Totally 6466 participants were included in the analysis, representing 29,848,119 community-living older Americans. The mean (standard deviation) age was 77.3 (7.7) years; by weighted percentages, 56.0% identified as female, 81.3% as White, 8.2% Black, and 7.1% Hispanic. At least one form of housing insecurity was identified in 38.5% of older Americans. Individually, the prevalence of PHA was 14.8%, PHQ 24%, and PNQ 12.5%. The prevalence of at least one form of housing insecurity was higher among persons of color (62.9% Black and 66% Hispanic vs White; p < 0.001), those with frailty (40.9% pre-frail and 49.4% frail vs robust; p < 0.001), and those with cognitive impairment (48.1% possible and 51% probable dementia vs no dementia; p < 0.001).

DISCUSSION

Nearly one in three community-living older Americans experience at least one form of housing insecurity.
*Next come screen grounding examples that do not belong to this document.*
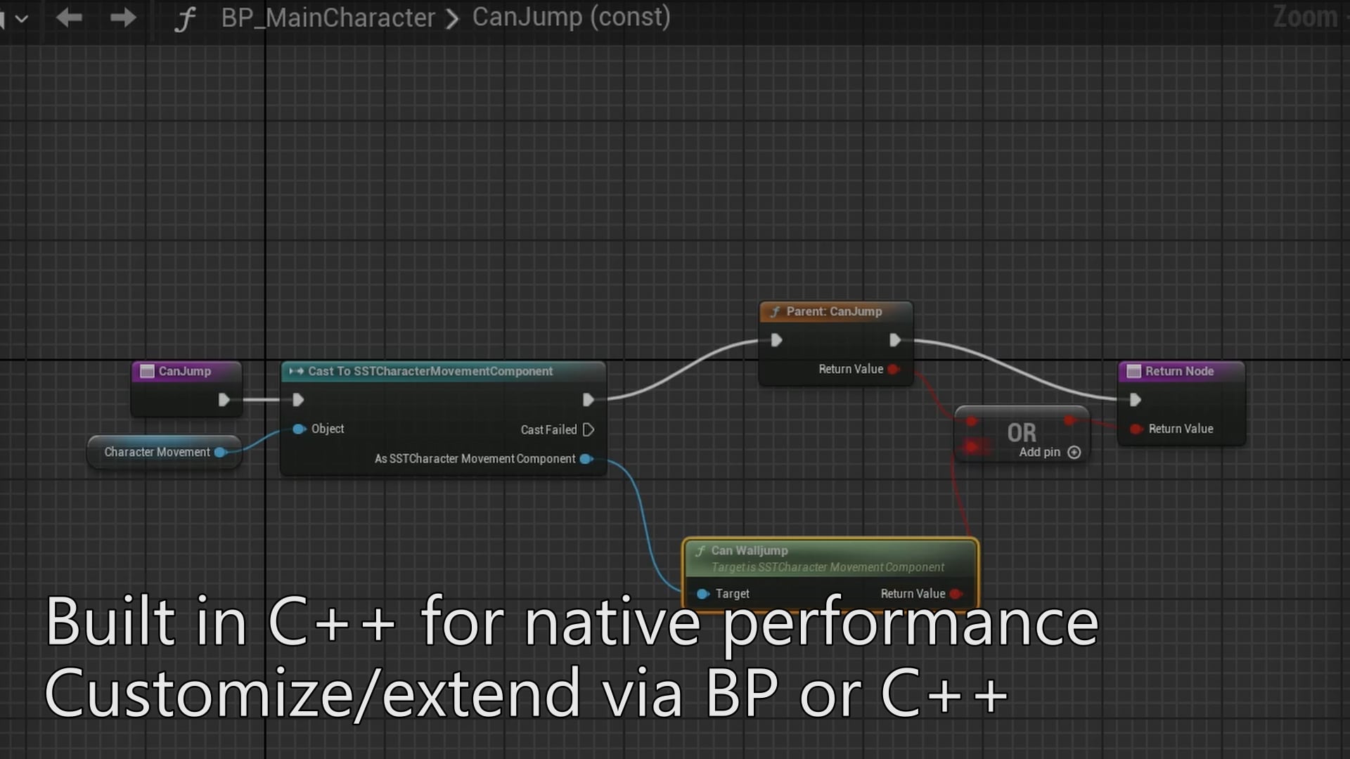Select the Can Walljump node title

tap(750, 550)
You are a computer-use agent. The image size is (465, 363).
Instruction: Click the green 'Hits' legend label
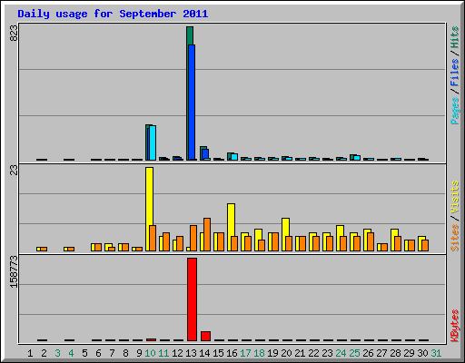(455, 37)
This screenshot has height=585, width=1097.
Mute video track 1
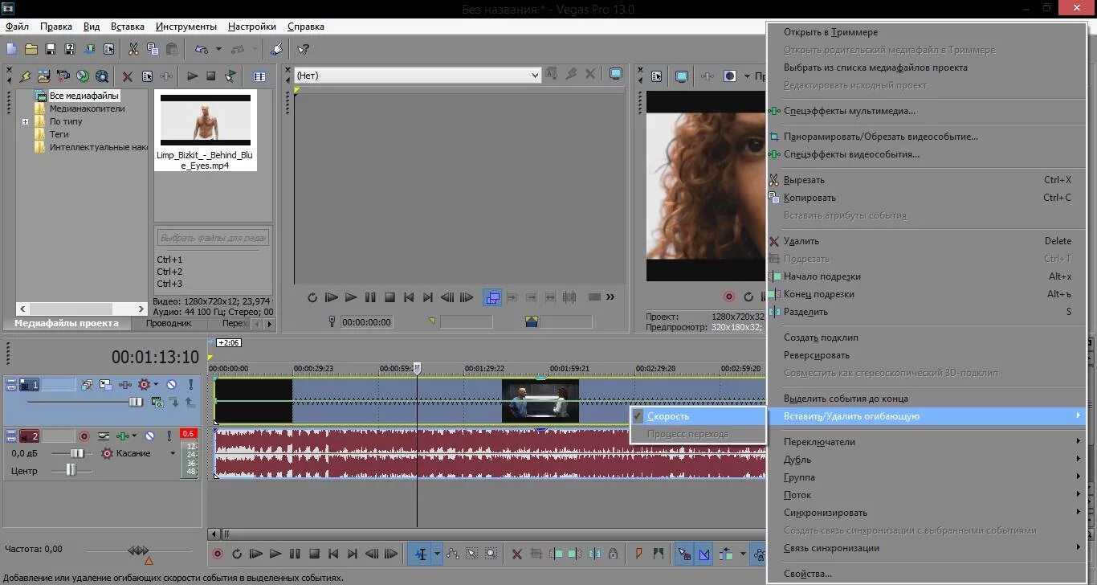171,385
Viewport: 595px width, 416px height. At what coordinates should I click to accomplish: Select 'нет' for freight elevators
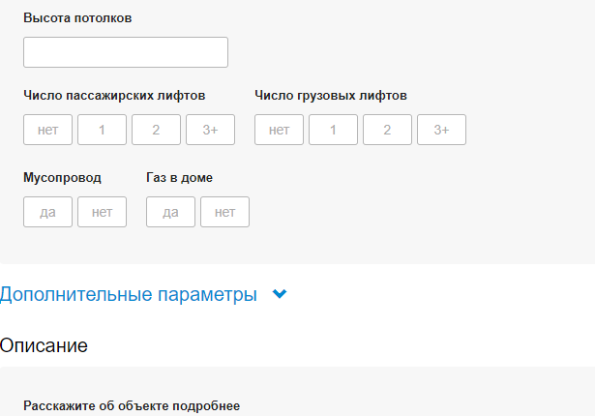279,130
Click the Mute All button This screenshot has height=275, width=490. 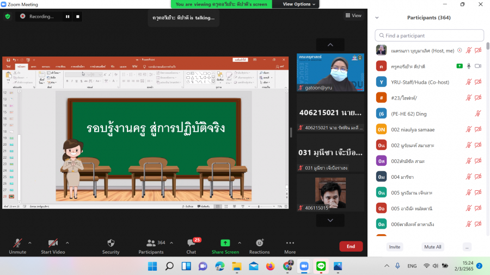click(x=433, y=247)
This was most common among vulnerable subgroups. Our multidimensional approach to defining various forms of housing insecurity can be used for future studies focused on improving social determinants of health among high-risk older adults.

摘要

目标

努力维持适足住房的老年人数量正在增加。先前的研究使用了各种标准来衡量住房不安全状况;然而,迄今为止尚无标准化定义。本研究采用多维度方法,试图计算美国社区居住的老年人中各种形式住房不安全状况的基于人群的估计数,并确定这些估计数在关键特征方面的差异。

方法

本研究利用了2011年全国健康与老龄化趋势研究(NHATS)的数据,这是一项针对65岁及以上医疗保险受益人的前瞻性纵向研究。确定了住房不安全的三种关键形式:住房可负担性差(PHA)、住房质量差(PHQ)和社区质量差(PNQ)。使用分析抽样权重计算这些住房不安全形式的基于人群的估计数,并按年龄、性别、种族和族裔、虚弱状况和痴呆状况进行分层。

结果

共有6466名参与者纳入分析,代表了29848119名社区居住的美国老年人。平均(标准差)年龄为77.3(7.7)岁;按加权百分比计算,56.0%为女性,81.3%为白人,8.2%为黑人,7.1%为西班牙裔。38.5%的美国老年人存在至少一种形式的住房不安全。单独来看,PHA的患病率为14.8%,PHQ为24%,PNQ为12.5%。有色人种(黑人62.9%、西班牙裔66%,白人则为;p<0.001)、虚弱者(脆弱前期40.9%、虚弱49.4%,而非强健者;p<0.001)以及认知障碍者(可能患有痴呆症48.1%、很可能患有痴呆症51%,而非无痴呆症者;p<0.001)中,至少有一种形式住房不安全的患病率更高。

讨论

近三分之一的社区居住美国老年人经历过至少一种形式的住房不安全。这在弱势群体中最为常见。我们定义各种形式住房不安全的多维度方法可用于未来专注于改善高危老年人健康社会决定因素的研究。